Source passage -
>> Start

Detailed Compliance and Reporting Obligations

Operating a fund in the Cayman Islands requires adherence to a number of ongoing compliance and reporting obligations. These are designed to ensure transparency and protect investors, in line with international best practices.

  • CIMA Filings: In addition to the annual fee and audited financial statements, regulated funds must file a Fund Annual Return (FAR) with CIMA. The FAR provides detailed information about the fund, its service providers, and its financial position. The filing deadline for the FAR is within six months of the fund's financial year-end.
  • AML/CFT Framework: The Cayman Islands has a robust AML/CFT framework that is in line with the recommendations of the Financial Action Task Force (FATF). Funds are required to appoint a Money Laundering Reporting Officer (MLRO), a Deputy MLRO, and an AML Compliance Officer (AMLCO). They must also conduct regular risk assessments, perform customer due diligence on their investors, and provide ongoing AML/CFT training to their staff.

>> End

Records to process -
>> Start

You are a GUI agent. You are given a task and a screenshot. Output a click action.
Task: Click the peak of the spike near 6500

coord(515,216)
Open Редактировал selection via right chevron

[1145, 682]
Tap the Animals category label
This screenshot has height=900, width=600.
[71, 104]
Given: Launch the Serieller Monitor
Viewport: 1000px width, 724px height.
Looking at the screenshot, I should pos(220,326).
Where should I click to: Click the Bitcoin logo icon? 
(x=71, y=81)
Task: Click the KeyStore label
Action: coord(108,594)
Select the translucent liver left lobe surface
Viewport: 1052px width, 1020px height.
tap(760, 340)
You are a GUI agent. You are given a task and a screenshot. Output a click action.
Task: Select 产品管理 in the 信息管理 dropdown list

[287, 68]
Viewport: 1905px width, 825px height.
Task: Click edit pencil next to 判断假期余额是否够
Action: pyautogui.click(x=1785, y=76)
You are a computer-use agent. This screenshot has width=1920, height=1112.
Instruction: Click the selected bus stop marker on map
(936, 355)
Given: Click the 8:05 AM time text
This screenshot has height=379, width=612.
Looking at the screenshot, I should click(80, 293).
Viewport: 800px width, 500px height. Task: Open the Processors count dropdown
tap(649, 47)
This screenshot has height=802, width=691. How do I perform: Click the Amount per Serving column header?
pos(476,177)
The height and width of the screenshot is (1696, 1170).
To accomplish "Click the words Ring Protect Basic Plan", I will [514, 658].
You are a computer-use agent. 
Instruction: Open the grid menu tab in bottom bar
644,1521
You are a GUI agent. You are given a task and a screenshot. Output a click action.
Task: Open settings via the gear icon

>> End

Requests -
1 - Using the passage on Cayman Islands fund compliance, decide whether each statement agrees with it. Answer yes or no for each and quote the words from the passage that settle it.
(a) A regulated fund's FAR is due within six months of its financial year-end.
(b) Funds must appoint an MLRO but do not need a Deputy MLRO.
(c) The Cayman Islands AML/CFT framework follows the recommendations of the Financial Action Task Force.
2 - Write out the part of the records that opens with their first line and closes with the line containing "Action: pyautogui.click(x=1785, y=76)", including both of those lines.
The passage on Cayman Islands fund compliance and the records have nothing to do with each other.

Solutions to the problems -
1 -
(a) Yes: "The filing deadline for the FAR is within six months of the fund's financial year-end."
(b) No: "Funds are required to appoint a Money Laundering Reporting Officer (MLRO), a Deputy MLRO, and an AML Compliance Officer (AMLCO)."
(c) Yes: "in line with the recommendations of the Financial Action Task Force (FATF)"

2 -
You are a GUI agent. You are given a task and a screenshot. Output a click action.
Task: Click the peak of the spike near 6500

coord(515,216)
Open Редактировал selection via right chevron

[1145, 682]
Tap the Animals category label
This screenshot has height=900, width=600.
[71, 104]
Given: Launch the Serieller Monitor
Viewport: 1000px width, 724px height.
Looking at the screenshot, I should pos(220,326).
Where should I click to: Click the Bitcoin logo icon? 
(x=71, y=81)
Task: Click the KeyStore label
Action: coord(108,594)
Select the translucent liver left lobe surface
Viewport: 1052px width, 1020px height.
tap(760, 340)
You are a GUI agent. You are given a task and a screenshot. Output a click action.
Task: Select 产品管理 in the 信息管理 dropdown list

[287, 68]
Viewport: 1905px width, 825px height.
Task: Click edit pencil next to 判断假期余额是否够
Action: pyautogui.click(x=1785, y=76)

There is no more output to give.